Un communiqué sera diffusé en fin de journée pour préciser les contours de la décision pic.twitter.com/howoVP51ex
— Présidence du Bénin (@PresidenceBenin) September 22, 2018
This made Benin the first African country yet to actively repeal a social media tax law.
Why should you be concerned?
According to recent trends, this new virus to stifle social media in Africa is highly communicable from one country’s administration to the other. That means that if left unchecked, it is coming to a country near you in the nearest future and there will be dire consequences.
Everyday in Africa, thousands of internet-based businesses are born and an equally large number come online; internet and social media on the continent have become more than just a pastime.
A Ventures Africa report highlighting the impact of social media on the continent said the industry was worth $14 billion in 2014 and is expected to “contribute a minimum of $300 billion to Africa’s GDP by 2025, social media could contribute almost $230 billion to Africa’s remarkable growth by that time.”
Social media has indeed become an enabler for African business and, as studies have shown, a most likely catalyst for the continent’s economy.
In 2016, a near 8-month internet shutdown in Chad reportedly cost the economy a whopping $20.8 million.
Cameroon is another prime exemplification of the economic effects of internet shutdowns and manipulation. After 30 days, Internet Without Borders put the economic loss of the shutdown at an estimated $723,000; it will go on for 60 more days.
If it continues, this trend will single-handedly drive Africa’s economy to the ground.
What can you do?
There is a certain feeling of helplessness to this situation but citizens can act by sensitisation campaigns on and off social media.
The first step towards solving a problem is acknowledging and addressing its existence. As dire as this situation is, a surprisingly large number of Africans are unaware of social media taxes.
Babatunde Okunoye, Research Officer at Paradigm Initiative, a pan African organisation that advocates digital rights and inclusion, says ‘push-back actions’ are it.
“Protests, offline and online campaigns are the most proactive actions concerned citizens can take. Tweet, read, and talk about it.”
Benin is a good example of the power of these proactive actions.
After the tax was announced, citizens took to social media with the #Taxepamesmo hashtag.
According to an account by Internet Without Borders, “online activism by young Béninoise paid off”. And the country is enjoying the dividends.
Sewema, a Benin-based startup that offers entrepreneurs tools and education to build high growth startups, is a testament.

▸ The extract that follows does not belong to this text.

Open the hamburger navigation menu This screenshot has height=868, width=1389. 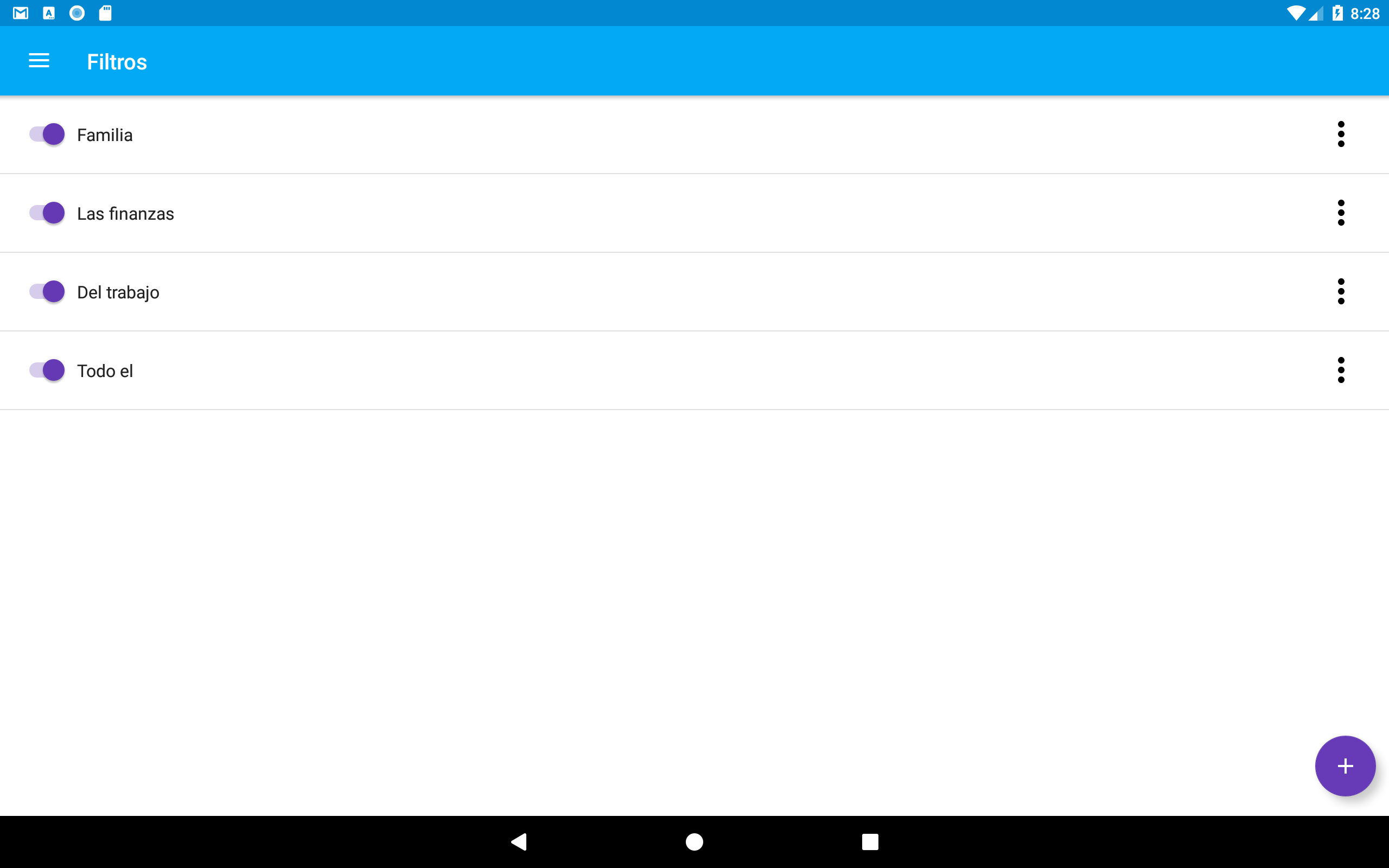(39, 61)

According to Hadjara Idriss, co-founder of Sewema, the startup took a nearly devastating blow in the 2 weeks the social media tax in Benin lasted.
“During the temporary social media tax, our traffic on the platform dropped by 70%. This had a considerable impact on the number of registrations and active users.” she says.
“Even though Sewema courses are accessible online and offline, social media platforms are still our main customer acquisition channels and our early adopters are Beninese.”
Senam Beheton is the founder of EtriLabs, the biggest startup accelerator in Benin and the house incubating Sewema.
He said continuance of the tax would have meant certain death for 90% of startups in Benin.
“Social media is the main marketing conduit for these startups,” he says echoing Hadjara’s earlier assertion.
“Mobile internet is the most prominent way here to connect. If the internet is continually taxed, the crippling effect on businesses that rely on it will be devastating.”
This sadly will be the case for not just Benin, but any African country unfortunate enough to be caught in this trap.